On Friday, January 20, Mount Sinai and Montefiore nurses voted overwhelmingly (98% in favor) to ratify their new agreements that increase staffing levels and enforcement, increase salaries by approximately 19% with extra steps and pay over the three-year contract, protected healthcare benefits, and improve pandemic health and safety and community benefits.[5]
[The Montefiore] work environment often resembled a New York City parking garage, with rolling stretchers stacked several deep. In order to reach patients, nurses have to pull down the rails of the stretchers to squeeze between them. Because of a shortage of poles for intravenous fluid bags, nurses sometimes have to hang the bags from the walls and curtains. One nurse can have as many as 15 patients [about four times the norm], and even more when covering for a colleague who is on break. "You pile the patients in", she said. "You can have a psychiatric patient screaming while you are intubating a patient, right next to each other. It's so dangerous." Last week, she said, one man with abdominal pain had waited in a chair for three hours before staff members realized he was having a heart attack. "You do the best you can," she said. Nurses ... said they were hoping that they could alleviate chronic understaffing by negotiating contracts that mandate that managers adhere to minimum staffing levels.
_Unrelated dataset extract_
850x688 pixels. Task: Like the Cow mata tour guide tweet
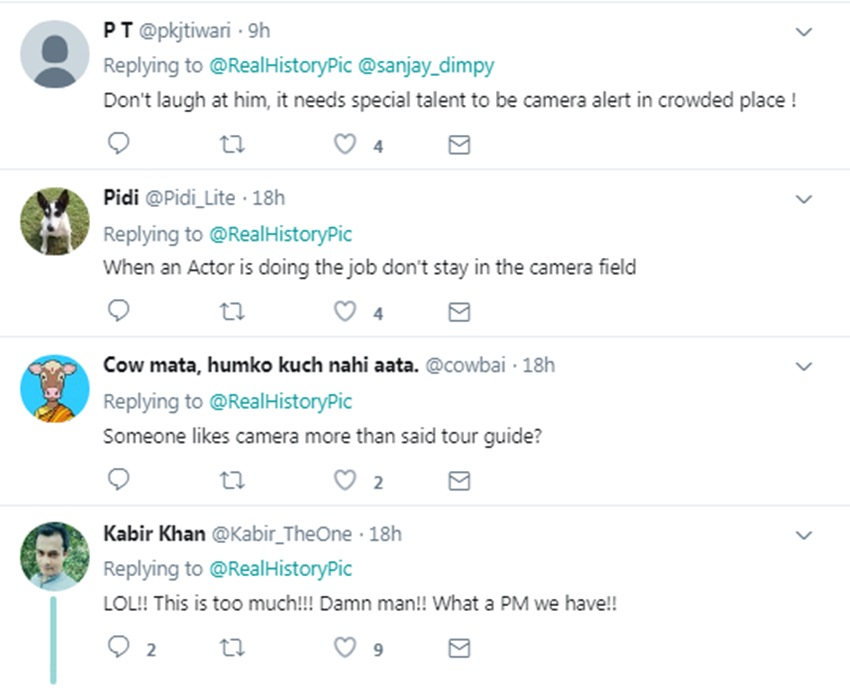pyautogui.click(x=345, y=481)
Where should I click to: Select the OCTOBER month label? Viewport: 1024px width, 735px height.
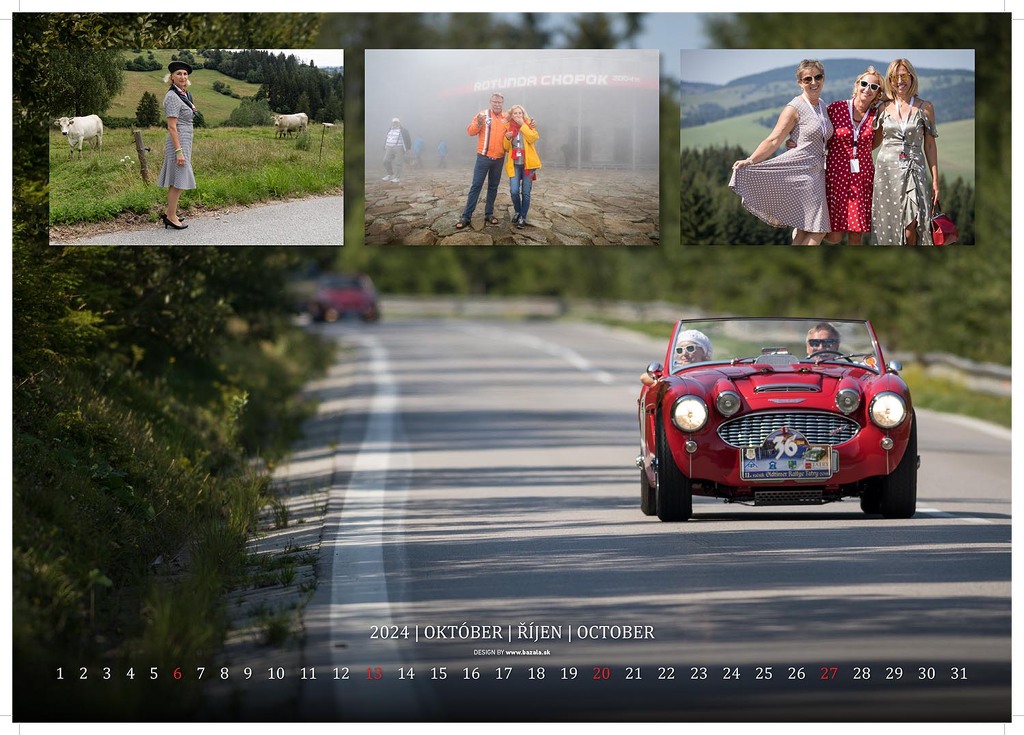click(x=615, y=632)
This is the first contract being negotiated since before the pandemic began, and understaffing, long an issue, has grown as a problem as hospitals have failed to replace nurses who have left [or died from Covid; Montefiore has left 700 (out of 3500) pre-Covid nursing positions unfilled] ... [J]ob postings at Montefiore have indicated that it is planning to open "a concierge/executive medicine" service, based at Hudson Yards, a pricey neighborhood on Manhattan's West Side, in search of more patients with commercial insurance."[1]The Gothamist[2]:
"We're out here today because for four months we got no movement on the 39 proposals we put forward," Judy Gonzalez, the past NYSNA president and an emergency room nurse at Montefiore, said at a press conference outside of the hospital's Moses campus Tuesday morning. "Nearly every single one of them about providing better care for patients in the Bronx, being able to recruit nurses, being able to retain nurses, placing patients in safe environments — not crowded like sardines in an emergency department, not in hallway beds upstairs on stretchers without bathrooms and toilets."[2]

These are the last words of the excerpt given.